Final Results From a Phase II Trial of Triapine® Plus Fludarabine for Adults with Aggressive Myeloproliferative Disorders

Abstract 1755

Patients with aggressive myeloproliferative neoplasms (MPN) including MPN in accelerating phase, advanced stage chronic myelomonocytic leukemia (CMML), chronic myelogenous leukemia (CML) in accelerated phase or blast crisis, and other MPN transformed into acute myelogenous leukemia (sAML) have dire outcomes with conventional therapies including bone marrow transplant (BMT). One approach for malignant cell control is the ribonucleotide reductase (RR) inhibitor hydroxyurea (Hu). Triapine® is a novel RR inhibitor that binds to the M2 subunit of RR with 100 – 1000 fold greater potency than Hu and selectively depletes intracellular dATP. On this basis, we previously designed a phase I trial of Triapine® (Tri) and fludarabine (Flu) for patients with refractory acute leukemia and aggressive MPN. The overall response rate (ORR) was 21%, with the majority of responses occurring in patients with MPN including patients with sAML out of MPN. We have now completed a phase II trial of this novel combination in 37 patients (19 male, 18 female) where median age was 64 (35–75) and 9/37 (24%) were over 70 years old. Diagnoses included CMML (8), accelerating MPN (3), sAML out of CMML (7) or MPN (15), and imatinib resistant CML in blast crisis (4). The duration of underlying CMML or MPN ranged from 1 month to 19 years. Twenty three (59%) had previous exposure to Hu and 15 (41%) had received 1–3 prior induction regimens including full multi-drug AML induction regimens. Seven patients had prior allogeneic BMT. Poor risk cytogenetics were present in 16 cases (43%). Four patients had splenectomy (3) or splenic radiation (1) prior to enrollment.
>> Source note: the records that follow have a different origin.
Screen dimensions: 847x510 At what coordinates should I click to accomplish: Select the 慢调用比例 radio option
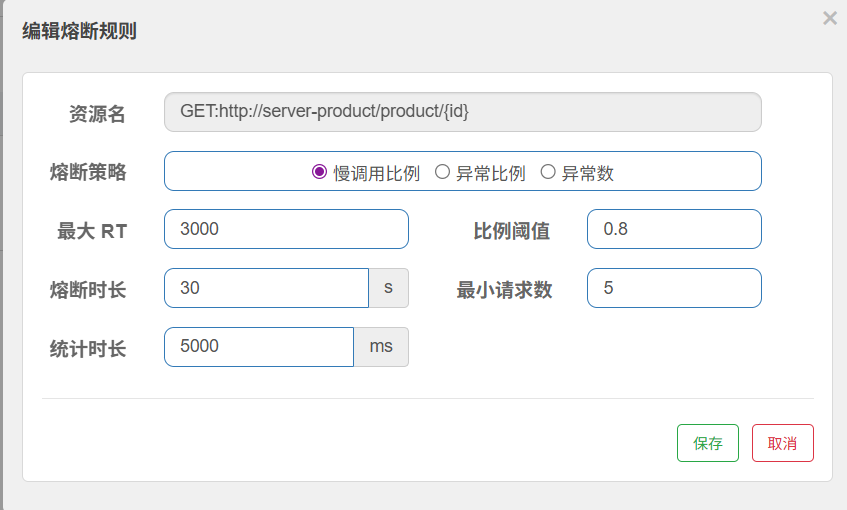click(x=320, y=172)
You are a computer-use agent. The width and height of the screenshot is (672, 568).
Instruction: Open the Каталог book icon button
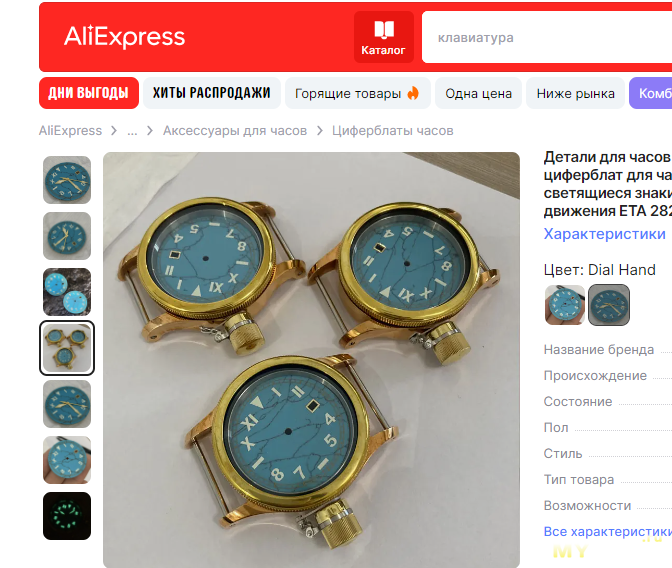point(384,37)
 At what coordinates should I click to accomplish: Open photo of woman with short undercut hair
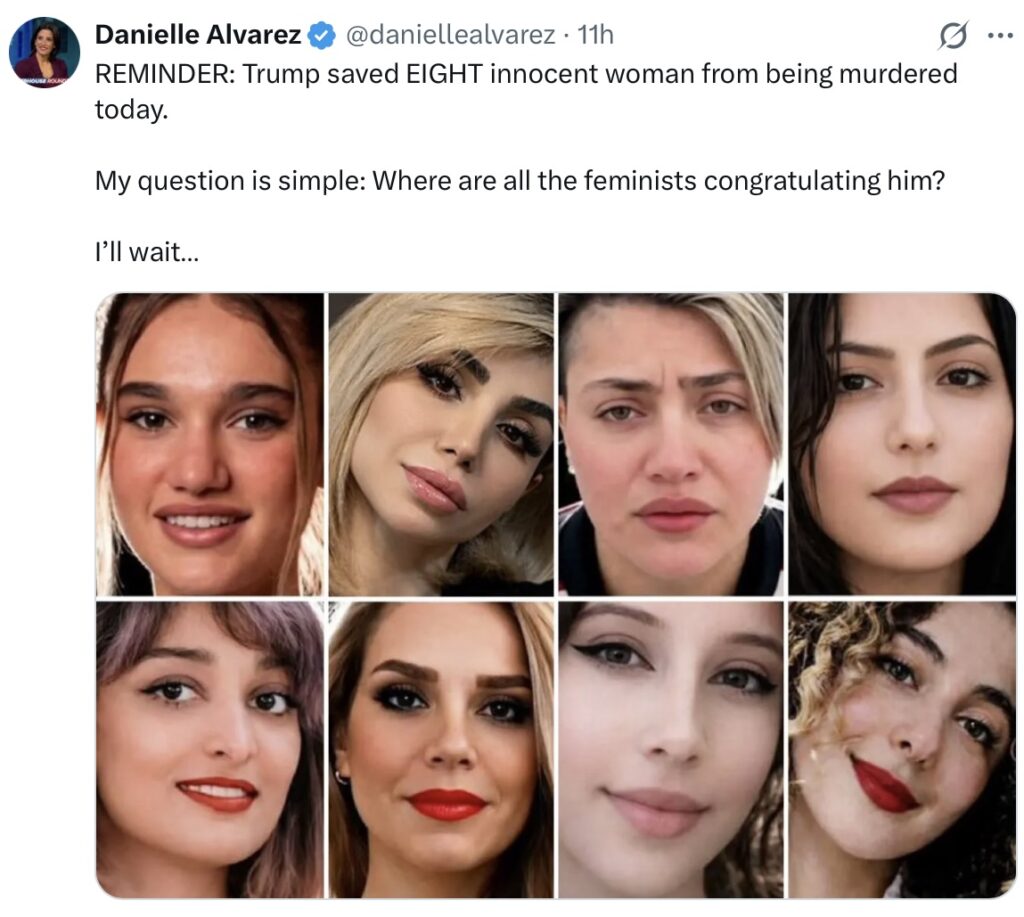click(671, 444)
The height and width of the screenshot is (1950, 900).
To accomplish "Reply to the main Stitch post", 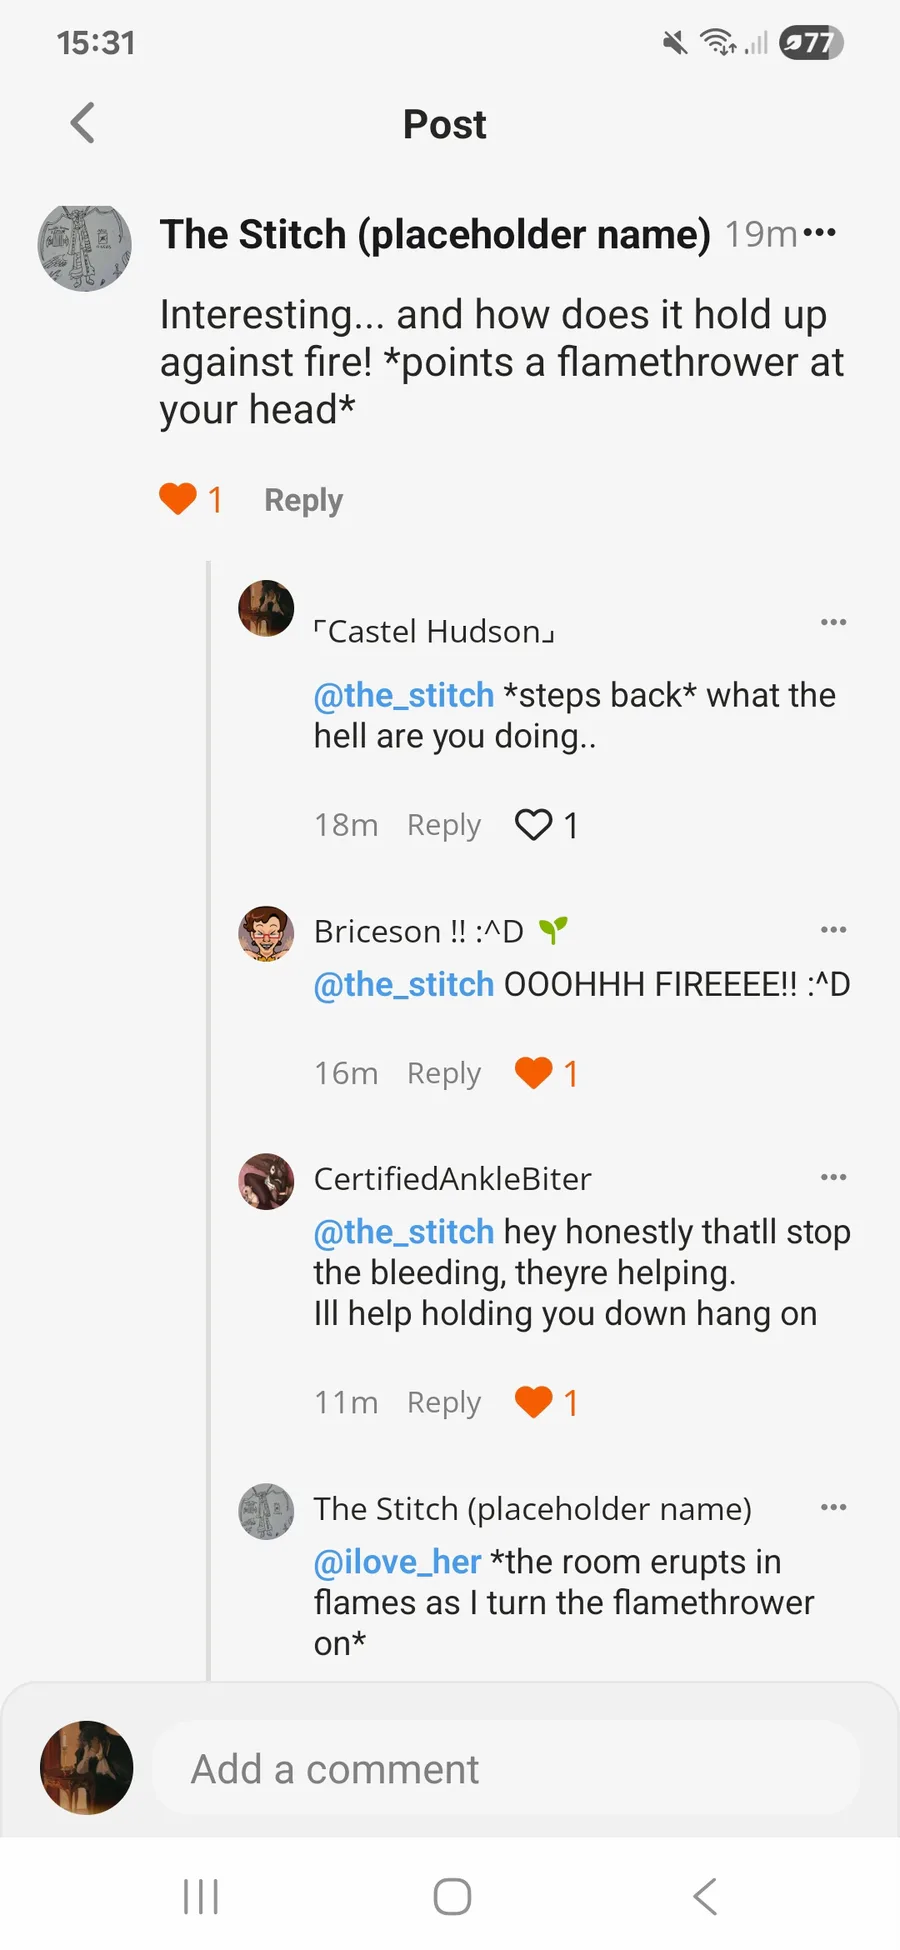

Triapine® was administered at 105 mg/m² followed at 4 hours by fludarabine, 30 mg/m² daily × 5 days. A total of 99 cycles (median 2.5 per patient, range 1–6) were administered, with > 4 cycles given to 9 patients. Four patients died of multi-organ failure after less than 4 weeks of treatment; three of these four presented with hyperleukocytosis (50 – 260K/mm³) and leukostasis. Drug-related toxicities included grade 3 acidosis (13/99 cycles), hypoxemia without dyspnea (6/99), and transient methemoglobinemia. In patients receiving > 4 cycles, chemotherapy was delivered every 33 days (range 20 – 61). Nine patients (24%) achieved complete remission lasting between 2 – 26 months (mean = 8 months, median = 5 months), and an additional three patients (8%) achieved partial remission, giving an ORR of 32%. An additional 8 patients (21%) had hematological improvement on trial. Three patients underwent BMT in CR and one received splenectomy after cytoreduction.
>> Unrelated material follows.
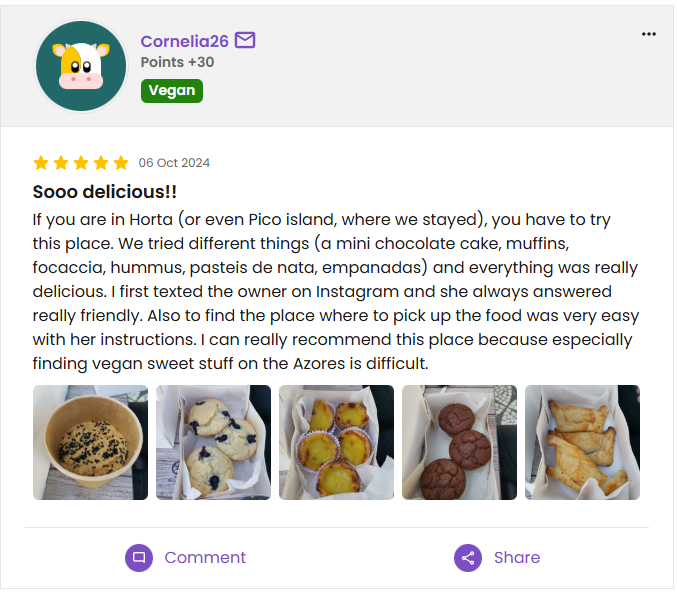Open Cornelia26's profile link
Image resolution: width=677 pixels, height=592 pixels.
coord(185,41)
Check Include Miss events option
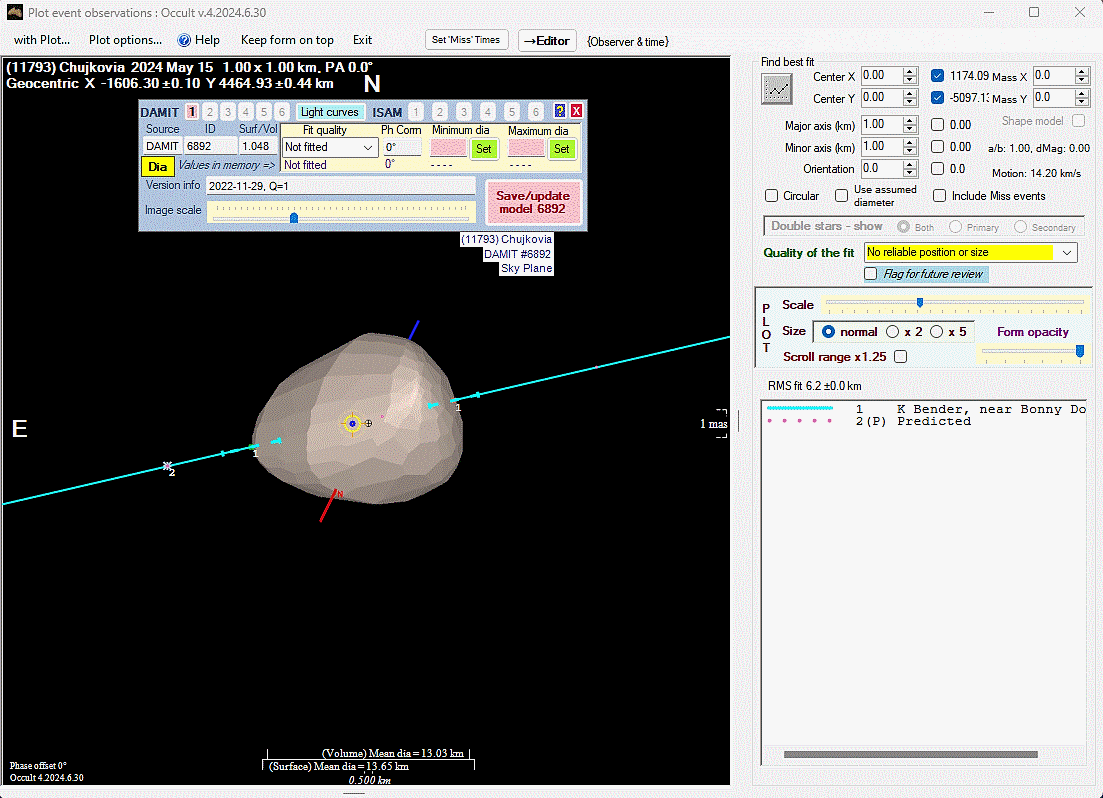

We calculated hazard ratios evaluating multiple host and disease clinical and molecular features. Positive trends were observed for achieving CR, male sex, MPN or CMML diagnosis, JAK2 mutation. Negative trends were observed for CML-BC diagnosis, age over 60, prior splenectomy. Patients with JAK2 mutations received significantly more cycles of therapy compared to wild type (WT) individuals (3.6 vs. 2.1, p=0.02). The proportion of individuals alive at 6 months with JAK2 mutation vs. WT was 0.71 vs. 0.45. To determine if JAK2 mutations bore a relationship to in vitro drug sensitivity, we performed drug sensitivity assays of HEL cells that contain the JAK2 mutation, compared to controls. There were no differences in individual component sensitivities, testing for combination synergy is in progress. The hazard ratios for patients with WBC >50,000 and proliferative disease were no different, arguing against cell cycle effects as the sole mechanism of cytotoxicity of the combination. Finally, SNP-A genomic analysis of amplification, deletion, and uniparental disomy identified acquired molecular abnormalities in the majority of the cases tested, but no specific loci correlated with either positive or negative response.

In summary, the novel combination of Triapine® plus fludarabine, modeled for biochemical synergy, demonstrates clinical responses in poor prognosis aggressive MPDs, including those transformed to AML. JAK2 mutational status may select for responders. Selected patients may benefit from this therapy as a bridge to bone marrow transplant or splenectomy. Our final report solidifies our preliminary results (McDevitt et al., 2008, ASH) and suggests that additional studies looking at this type of combination in addition to molecularly targeted JAK2 inhibitors may improve CR rate and duration.